TEXTE FOURNI:

▼▼▼

Le « vice destructeur du genre humain s’il était général »

mercredi 16 avril 2008

La question du rapport de Voltaire à l’homosexualité est complexe. Voici une première (et lourde) pièce au dossier, sans commentaire, qu’il faudrait compléter par certains extraits de Candide, et des éléments d’histoire littéraire sur ses rapports avec Frédéric II, etc. [1] J’ai proposé ce texte en lecture analytique à des élèves de 1re L, dans le cadre de la séquence sur les Lumières. À noter que cet article a été considérablement remanié et augmenté pour les éditions successives postérieures à la première édition de 1764 – à propos de laquelle on a dit que Voltaire a inventé le « livre de poche » – jusqu’en 1776. On comparera la position de Voltaire à celle de Rousseau, celle de Montesquieu : « Du crime contre nature », celle de Denis Diderot : La Religieuse (le seul à évoquer le lesbianisme), celle de Jacques Casanova dans Histoire de ma vie, et celle de Jeremy Bentham, le juriste anglais (1748-1832) : Défense de la liberté sexuelle, écrits sur l’homosexualité. Je n’ai signalé en notes que quelques modifications importantes par rapport à l’édition de 1764. Attention : l’édition poche de René Pomeau en Garnier Flammarion ne contient pour cet article que le texte de 1764, sans aucune note ni variante. Elle est donc à déconseiller. On lira avec profit la page de « Contreculture » pour replacer dans son contexte la notion voltairienne de tolérance. Les notes manuelles sont de Voltaire, les notes automatiques sont de moi.

▲▲▲

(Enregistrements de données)
▼▼▼

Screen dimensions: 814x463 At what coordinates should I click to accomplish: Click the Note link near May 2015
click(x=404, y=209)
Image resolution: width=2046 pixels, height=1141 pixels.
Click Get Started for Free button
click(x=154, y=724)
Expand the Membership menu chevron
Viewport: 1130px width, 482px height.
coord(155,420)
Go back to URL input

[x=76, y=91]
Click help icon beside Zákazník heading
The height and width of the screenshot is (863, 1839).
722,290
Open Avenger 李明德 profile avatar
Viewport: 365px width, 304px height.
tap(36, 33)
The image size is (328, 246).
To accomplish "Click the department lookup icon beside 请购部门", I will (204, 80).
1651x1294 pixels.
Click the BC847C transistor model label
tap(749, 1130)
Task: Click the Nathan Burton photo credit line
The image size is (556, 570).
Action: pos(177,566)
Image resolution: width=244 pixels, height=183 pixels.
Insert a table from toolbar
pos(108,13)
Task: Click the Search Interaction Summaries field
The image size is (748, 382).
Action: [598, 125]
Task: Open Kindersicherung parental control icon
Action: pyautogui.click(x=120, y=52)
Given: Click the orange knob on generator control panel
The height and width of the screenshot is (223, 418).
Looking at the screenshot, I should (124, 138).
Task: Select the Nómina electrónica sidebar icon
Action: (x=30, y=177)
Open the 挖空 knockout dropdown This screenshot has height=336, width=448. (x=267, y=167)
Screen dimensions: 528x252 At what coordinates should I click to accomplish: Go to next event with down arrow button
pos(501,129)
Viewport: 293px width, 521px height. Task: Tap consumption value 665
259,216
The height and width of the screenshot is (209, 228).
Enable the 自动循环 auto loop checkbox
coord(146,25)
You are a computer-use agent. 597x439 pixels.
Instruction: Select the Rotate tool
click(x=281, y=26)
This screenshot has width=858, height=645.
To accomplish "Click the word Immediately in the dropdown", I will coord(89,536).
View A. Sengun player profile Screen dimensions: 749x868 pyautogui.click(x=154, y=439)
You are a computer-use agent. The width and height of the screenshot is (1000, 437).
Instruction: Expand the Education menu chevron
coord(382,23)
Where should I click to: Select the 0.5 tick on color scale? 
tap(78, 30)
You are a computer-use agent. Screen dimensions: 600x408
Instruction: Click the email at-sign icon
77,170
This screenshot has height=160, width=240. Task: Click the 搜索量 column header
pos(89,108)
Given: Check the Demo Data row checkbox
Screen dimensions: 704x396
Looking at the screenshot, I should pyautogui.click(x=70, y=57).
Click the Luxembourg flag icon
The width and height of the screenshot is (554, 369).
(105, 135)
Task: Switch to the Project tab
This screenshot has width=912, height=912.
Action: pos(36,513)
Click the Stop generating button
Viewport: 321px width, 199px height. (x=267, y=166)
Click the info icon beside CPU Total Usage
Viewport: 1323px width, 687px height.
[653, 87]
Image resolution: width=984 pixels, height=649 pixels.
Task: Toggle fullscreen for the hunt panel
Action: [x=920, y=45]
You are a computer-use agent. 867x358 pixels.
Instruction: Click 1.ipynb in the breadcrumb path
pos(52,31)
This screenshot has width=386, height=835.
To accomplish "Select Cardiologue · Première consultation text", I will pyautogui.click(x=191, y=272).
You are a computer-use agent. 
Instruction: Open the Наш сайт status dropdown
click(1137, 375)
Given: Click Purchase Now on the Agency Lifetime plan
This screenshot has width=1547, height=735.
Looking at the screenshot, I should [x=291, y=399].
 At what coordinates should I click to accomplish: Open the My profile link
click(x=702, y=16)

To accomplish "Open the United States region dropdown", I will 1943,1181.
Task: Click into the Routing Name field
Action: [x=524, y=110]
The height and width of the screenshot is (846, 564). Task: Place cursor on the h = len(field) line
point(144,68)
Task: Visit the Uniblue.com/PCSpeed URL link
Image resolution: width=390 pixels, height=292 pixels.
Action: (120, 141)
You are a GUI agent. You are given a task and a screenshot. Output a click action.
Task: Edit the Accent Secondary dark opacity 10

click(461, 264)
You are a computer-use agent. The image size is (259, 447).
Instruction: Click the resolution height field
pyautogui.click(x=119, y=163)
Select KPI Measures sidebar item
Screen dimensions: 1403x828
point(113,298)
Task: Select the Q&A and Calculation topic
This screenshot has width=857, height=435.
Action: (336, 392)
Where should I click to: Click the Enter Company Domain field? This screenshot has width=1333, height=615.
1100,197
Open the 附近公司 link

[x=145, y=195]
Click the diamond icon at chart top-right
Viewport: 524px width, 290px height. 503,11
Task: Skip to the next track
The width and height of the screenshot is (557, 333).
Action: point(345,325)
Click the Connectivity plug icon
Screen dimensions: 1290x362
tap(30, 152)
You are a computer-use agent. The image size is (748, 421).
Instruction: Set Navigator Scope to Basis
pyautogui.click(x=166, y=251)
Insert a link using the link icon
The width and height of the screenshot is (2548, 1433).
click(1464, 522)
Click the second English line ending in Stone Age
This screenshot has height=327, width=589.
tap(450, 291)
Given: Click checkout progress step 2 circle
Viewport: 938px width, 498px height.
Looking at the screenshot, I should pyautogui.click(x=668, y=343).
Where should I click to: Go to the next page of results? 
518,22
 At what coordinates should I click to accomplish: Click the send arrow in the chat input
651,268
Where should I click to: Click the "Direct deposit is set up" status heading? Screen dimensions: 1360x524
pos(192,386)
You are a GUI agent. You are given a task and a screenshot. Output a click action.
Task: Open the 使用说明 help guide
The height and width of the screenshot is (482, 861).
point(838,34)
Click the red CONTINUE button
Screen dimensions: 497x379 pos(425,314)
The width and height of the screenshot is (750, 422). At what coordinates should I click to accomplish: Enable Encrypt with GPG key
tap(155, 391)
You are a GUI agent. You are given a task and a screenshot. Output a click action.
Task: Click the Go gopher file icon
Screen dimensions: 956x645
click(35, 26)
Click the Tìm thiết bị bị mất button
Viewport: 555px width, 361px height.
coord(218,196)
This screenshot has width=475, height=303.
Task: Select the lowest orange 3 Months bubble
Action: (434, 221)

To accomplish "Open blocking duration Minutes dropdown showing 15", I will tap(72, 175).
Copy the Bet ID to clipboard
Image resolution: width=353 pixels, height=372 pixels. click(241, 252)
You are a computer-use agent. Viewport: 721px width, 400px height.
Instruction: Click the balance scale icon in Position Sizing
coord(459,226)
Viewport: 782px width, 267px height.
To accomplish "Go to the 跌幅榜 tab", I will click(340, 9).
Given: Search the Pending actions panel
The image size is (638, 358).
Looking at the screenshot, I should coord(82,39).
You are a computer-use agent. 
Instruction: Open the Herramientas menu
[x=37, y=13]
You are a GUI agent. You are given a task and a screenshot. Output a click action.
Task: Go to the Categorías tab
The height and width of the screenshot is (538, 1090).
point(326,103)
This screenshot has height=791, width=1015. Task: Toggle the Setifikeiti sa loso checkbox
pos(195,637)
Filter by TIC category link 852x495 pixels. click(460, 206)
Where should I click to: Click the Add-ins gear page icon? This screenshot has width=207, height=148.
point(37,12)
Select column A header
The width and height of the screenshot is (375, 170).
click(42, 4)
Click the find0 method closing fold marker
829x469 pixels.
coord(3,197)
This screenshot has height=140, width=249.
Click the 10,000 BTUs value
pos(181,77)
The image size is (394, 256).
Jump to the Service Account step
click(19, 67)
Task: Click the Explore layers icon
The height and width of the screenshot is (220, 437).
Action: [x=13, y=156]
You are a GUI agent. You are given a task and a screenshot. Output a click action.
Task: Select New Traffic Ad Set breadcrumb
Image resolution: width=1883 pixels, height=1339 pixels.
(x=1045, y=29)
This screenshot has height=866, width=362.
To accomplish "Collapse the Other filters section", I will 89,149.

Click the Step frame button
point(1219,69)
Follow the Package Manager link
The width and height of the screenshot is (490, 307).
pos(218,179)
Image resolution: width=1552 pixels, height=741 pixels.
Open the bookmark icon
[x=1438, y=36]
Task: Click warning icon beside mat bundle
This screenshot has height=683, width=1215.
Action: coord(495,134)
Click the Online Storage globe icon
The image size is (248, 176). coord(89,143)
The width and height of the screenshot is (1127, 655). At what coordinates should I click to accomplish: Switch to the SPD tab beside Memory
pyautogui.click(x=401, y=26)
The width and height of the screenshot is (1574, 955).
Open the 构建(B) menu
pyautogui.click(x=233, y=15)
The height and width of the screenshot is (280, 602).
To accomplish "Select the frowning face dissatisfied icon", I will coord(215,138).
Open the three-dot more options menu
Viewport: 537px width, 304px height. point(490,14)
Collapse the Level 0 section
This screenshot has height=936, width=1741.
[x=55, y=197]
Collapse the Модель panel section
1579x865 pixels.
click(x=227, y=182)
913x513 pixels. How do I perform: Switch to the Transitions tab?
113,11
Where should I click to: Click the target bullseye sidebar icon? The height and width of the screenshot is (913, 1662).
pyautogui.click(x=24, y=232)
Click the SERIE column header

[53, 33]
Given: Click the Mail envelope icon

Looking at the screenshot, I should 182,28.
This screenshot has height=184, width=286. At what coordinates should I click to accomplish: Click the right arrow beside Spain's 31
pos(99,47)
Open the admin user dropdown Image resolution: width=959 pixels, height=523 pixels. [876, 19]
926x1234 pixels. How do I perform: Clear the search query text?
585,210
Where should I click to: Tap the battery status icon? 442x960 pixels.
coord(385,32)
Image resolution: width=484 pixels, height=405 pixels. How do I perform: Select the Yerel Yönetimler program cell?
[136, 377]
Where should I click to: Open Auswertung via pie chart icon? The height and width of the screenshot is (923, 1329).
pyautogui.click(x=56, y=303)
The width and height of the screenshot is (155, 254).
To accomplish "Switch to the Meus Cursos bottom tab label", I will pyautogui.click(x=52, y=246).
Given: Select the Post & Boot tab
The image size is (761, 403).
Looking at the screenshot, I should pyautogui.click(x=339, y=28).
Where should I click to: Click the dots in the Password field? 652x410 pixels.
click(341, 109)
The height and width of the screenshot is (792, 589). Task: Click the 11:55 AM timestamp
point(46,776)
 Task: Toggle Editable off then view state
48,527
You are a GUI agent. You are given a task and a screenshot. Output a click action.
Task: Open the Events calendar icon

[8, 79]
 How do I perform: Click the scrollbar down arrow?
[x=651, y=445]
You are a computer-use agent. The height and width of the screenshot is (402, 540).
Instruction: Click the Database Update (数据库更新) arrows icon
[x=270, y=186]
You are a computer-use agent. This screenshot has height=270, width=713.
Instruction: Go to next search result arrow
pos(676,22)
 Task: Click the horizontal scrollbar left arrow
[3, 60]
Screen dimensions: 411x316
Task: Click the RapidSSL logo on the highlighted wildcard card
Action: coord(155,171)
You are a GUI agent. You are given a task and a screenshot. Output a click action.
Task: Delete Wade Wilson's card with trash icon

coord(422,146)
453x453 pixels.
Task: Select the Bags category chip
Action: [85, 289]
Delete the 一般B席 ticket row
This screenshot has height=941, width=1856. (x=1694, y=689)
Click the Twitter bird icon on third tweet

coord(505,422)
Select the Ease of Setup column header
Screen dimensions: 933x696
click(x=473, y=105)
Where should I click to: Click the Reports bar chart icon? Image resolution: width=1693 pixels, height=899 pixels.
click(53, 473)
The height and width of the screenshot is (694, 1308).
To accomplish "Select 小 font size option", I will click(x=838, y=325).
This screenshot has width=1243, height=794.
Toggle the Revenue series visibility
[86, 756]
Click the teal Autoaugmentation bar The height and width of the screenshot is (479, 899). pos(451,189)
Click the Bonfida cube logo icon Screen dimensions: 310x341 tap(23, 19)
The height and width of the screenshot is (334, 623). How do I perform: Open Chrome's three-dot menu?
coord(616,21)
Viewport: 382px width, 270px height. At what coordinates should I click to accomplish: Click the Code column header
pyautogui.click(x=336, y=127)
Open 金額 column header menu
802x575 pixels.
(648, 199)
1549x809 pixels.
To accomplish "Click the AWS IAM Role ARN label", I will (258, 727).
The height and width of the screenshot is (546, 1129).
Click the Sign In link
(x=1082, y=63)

▲▲▲

EXERCICES:
(1) D'après le texte sur Voltaire et l'homosexualité, jusqu'en quelle année l'article a-t-il été remanié au fil des éditions successives ?
(2) Poursuivez le texte sur Voltaire et l'homosexualité à la suite de sa dernière phrase.

CORRIGÉ:
(1) Jusqu'en 1776.

(2)
AMOUR SOCRATIQUE [2]

Si l’amour qu’on a nommé socratique et platonique n’était qu’un sentiment honnête, il y faut applaudir : si c’était une débauche, il faut en rougir pour la Grèce.
Comment s’est-il pu faire qu’un vice destructeur du genre humain s’il était général, qu’un attentat infâme contre la nature, soit pourtant si naturel ? Il paraît être le dernier degré de la corruption réfléchie ; et cependant il est le partage ordinaire de ceux qui n’ont pas encore eu le temps d’être corrompus. Il est entré dans des cœurs tout neufs, qui n’ont connu encore ni l’ambition, ni la fraude, ni la soif des richesses. C’est la jeunesse aveugle qui, par un instinct mal démêlé, se précipite dans ce désordre au sortir de l’enfance, ainsi que dans l’onanisme (1).
Le penchant des deux sexes l’un pour l’autre se déclare de bonne heure ; mais quoi qu’on ait dit des Africaines et des femmes de l’Asie méridionale, ce penchant est généralement beaucoup plus fort dans l’homme que dans la femme ; c’est une loi que la nature a établie pour tous les animaux ; c’est toujours le mâle qui attaque la femelle.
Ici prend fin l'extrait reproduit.